__Consigne__
Renommez « Veterinario » en « Canino » partout dans les items ci-dessous, en recopiant toutes leurs lignes sans rien changer d'autre. Laissez les images de côté.

__Données__
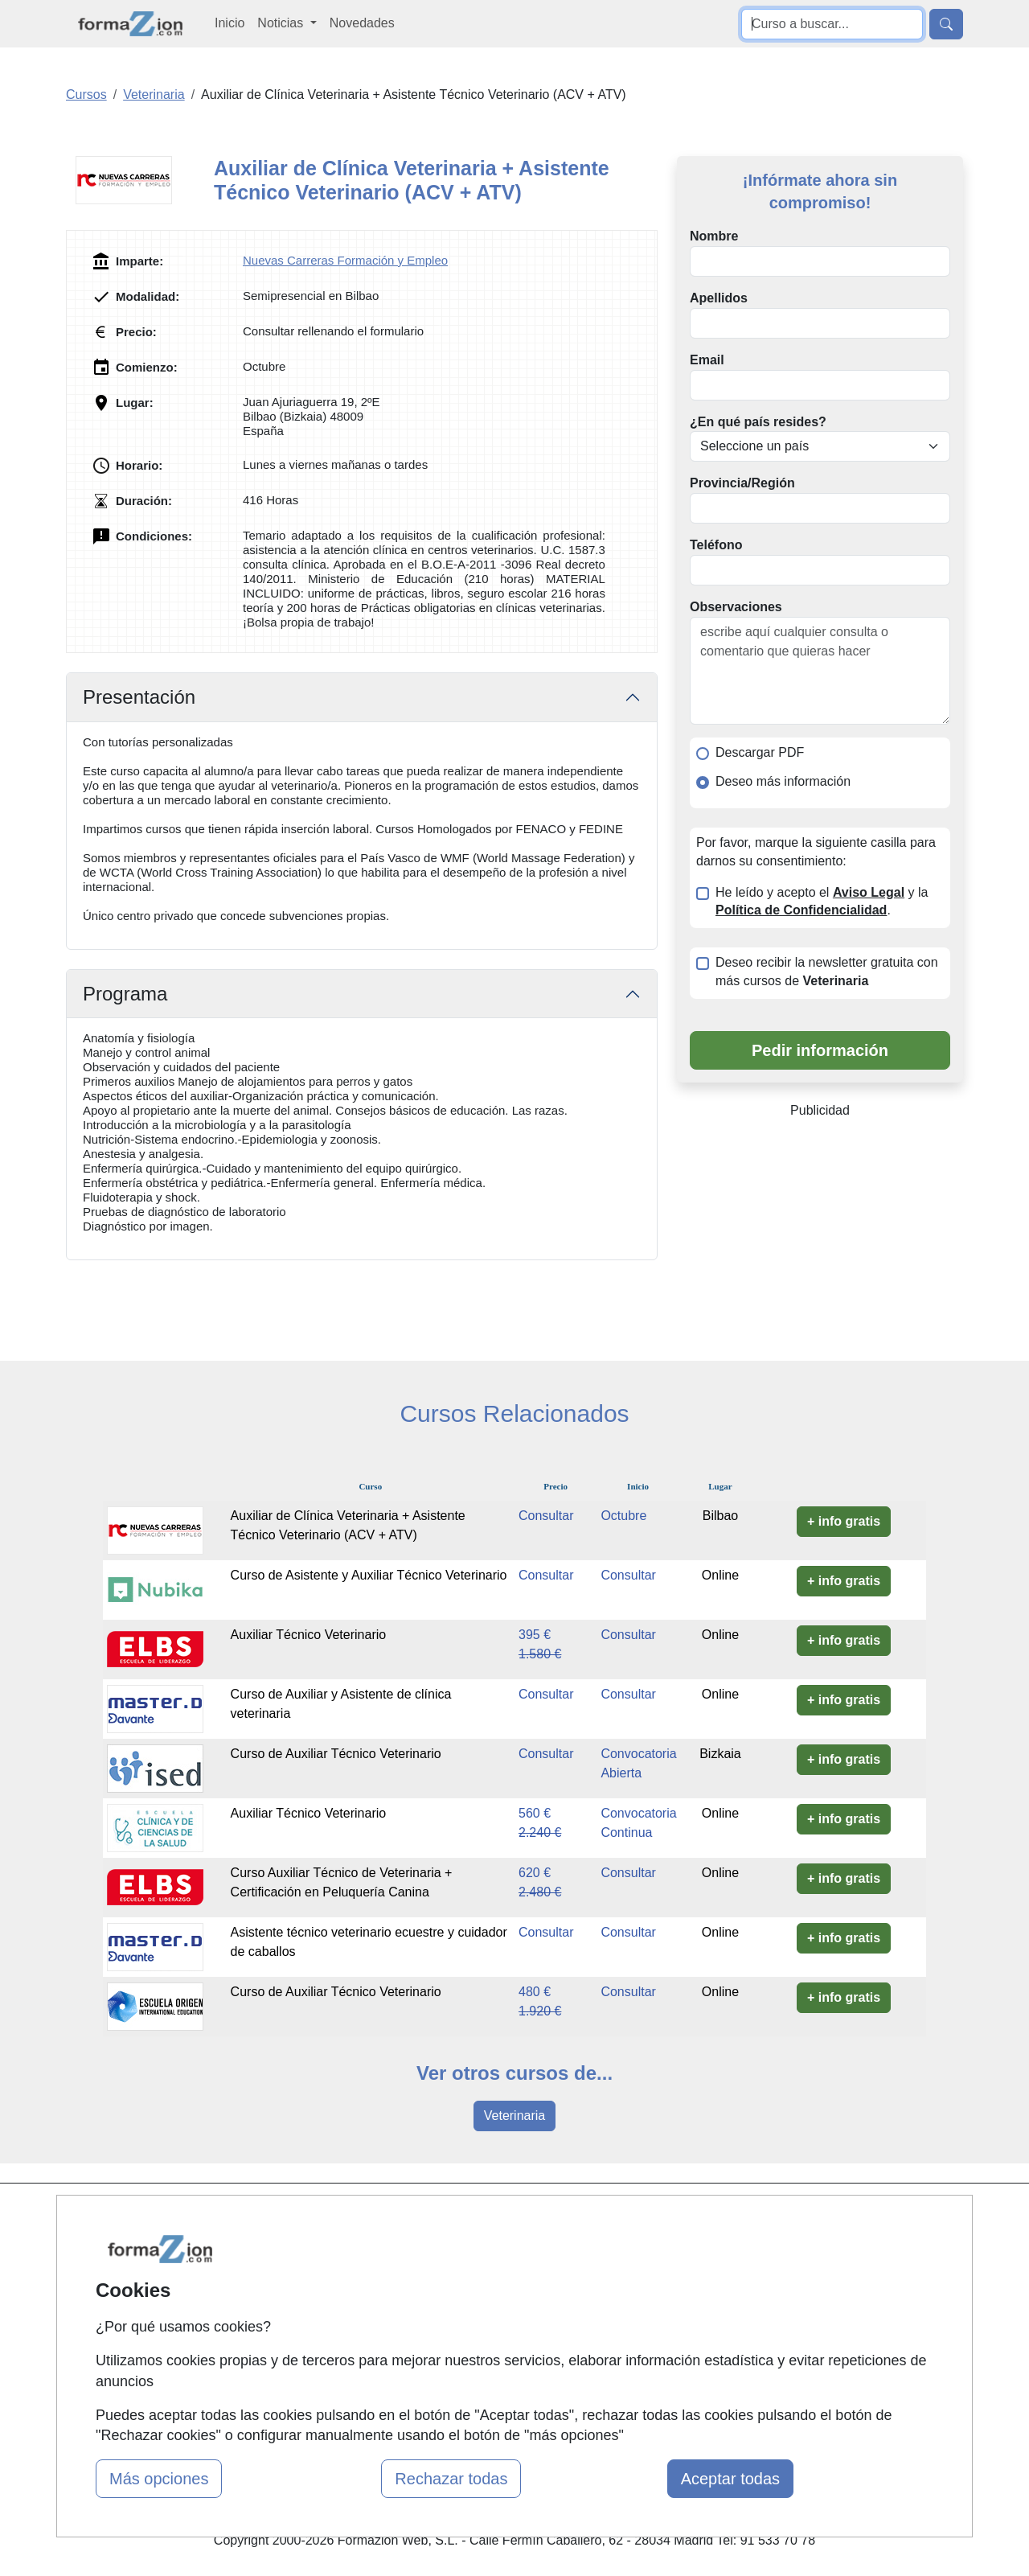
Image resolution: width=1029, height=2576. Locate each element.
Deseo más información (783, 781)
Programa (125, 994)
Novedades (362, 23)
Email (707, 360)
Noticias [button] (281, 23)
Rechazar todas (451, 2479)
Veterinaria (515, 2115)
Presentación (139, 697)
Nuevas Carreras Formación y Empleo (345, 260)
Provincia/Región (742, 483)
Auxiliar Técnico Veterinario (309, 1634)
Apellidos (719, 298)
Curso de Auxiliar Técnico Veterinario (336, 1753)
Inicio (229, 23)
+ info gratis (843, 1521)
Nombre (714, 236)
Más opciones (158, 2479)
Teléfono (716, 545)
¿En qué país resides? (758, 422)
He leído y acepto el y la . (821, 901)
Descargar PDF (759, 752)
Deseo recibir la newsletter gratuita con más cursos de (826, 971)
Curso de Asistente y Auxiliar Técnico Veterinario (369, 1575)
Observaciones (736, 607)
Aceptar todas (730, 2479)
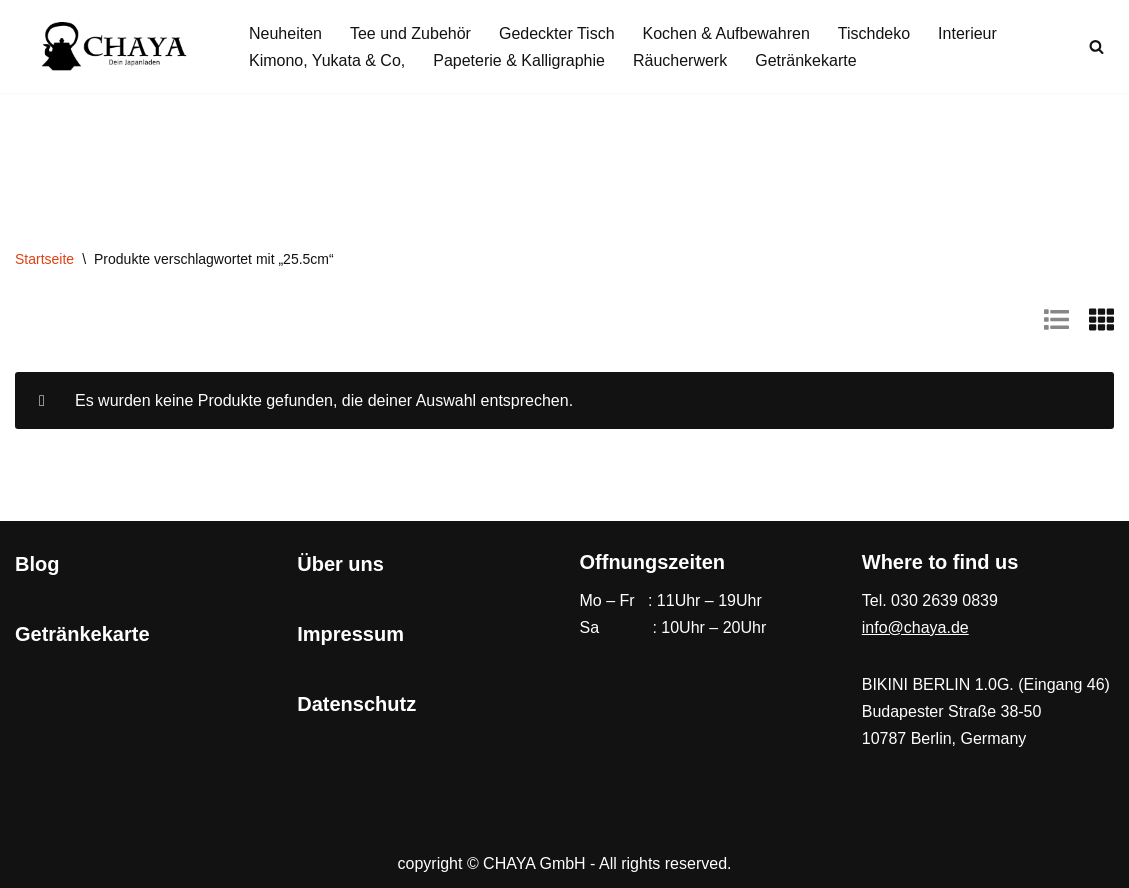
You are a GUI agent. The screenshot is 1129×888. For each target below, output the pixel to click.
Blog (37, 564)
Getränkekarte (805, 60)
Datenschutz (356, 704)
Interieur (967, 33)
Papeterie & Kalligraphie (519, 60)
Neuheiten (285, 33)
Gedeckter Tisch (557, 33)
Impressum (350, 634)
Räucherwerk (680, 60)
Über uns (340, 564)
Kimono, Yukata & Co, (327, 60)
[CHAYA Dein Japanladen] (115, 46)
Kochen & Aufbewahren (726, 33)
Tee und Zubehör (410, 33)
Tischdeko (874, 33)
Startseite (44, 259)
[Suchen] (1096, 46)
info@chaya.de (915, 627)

__Résultat__
Image resolution: width=1029, height=2576. Locate each element.
Deseo más información (783, 781)
Programa (125, 994)
Novedades (362, 23)
Email (707, 360)
Noticias [button] (281, 23)
Rechazar todas (451, 2479)
Veterinaria (515, 2115)
Presentación (139, 697)
Nuevas Carreras Formación y Empleo (345, 260)
Provincia/Región (742, 483)
Auxiliar Técnico Canino (309, 1634)
Apellidos (719, 298)
Curso de Auxiliar Técnico Canino (336, 1753)
Inicio (229, 23)
+ info gratis (843, 1521)
Nombre (714, 236)
Más opciones (158, 2479)
Teléfono (716, 545)
¿En qué país resides? (758, 422)
He leído y acepto el y la . (821, 901)
Descargar PDF (759, 752)
Deseo recibir la newsletter gratuita con más cursos de (826, 971)
Curso de Asistente y Auxiliar Técnico Canino (369, 1575)
Observaciones (736, 607)
Aceptar todas (730, 2479)
You are a GUI agent. The screenshot is 1129×888. For each target below, output the pixel to click.
Blog (37, 564)
Getränkekarte (805, 60)
Datenschutz (356, 704)
Interieur (967, 33)
Papeterie & Kalligraphie (519, 60)
Neuheiten (285, 33)
Gedeckter Tisch (557, 33)
Impressum (350, 634)
Räucherwerk (680, 60)
Über uns (340, 564)
Kimono, Yukata & Co, (327, 60)
[CHAYA Dein Japanladen] (115, 46)
Kochen & Aufbewahren (726, 33)
Tee und Zubehör (410, 33)
Tischdeko (874, 33)
Startseite (44, 259)
[Suchen] (1096, 46)
info@chaya.de (915, 627)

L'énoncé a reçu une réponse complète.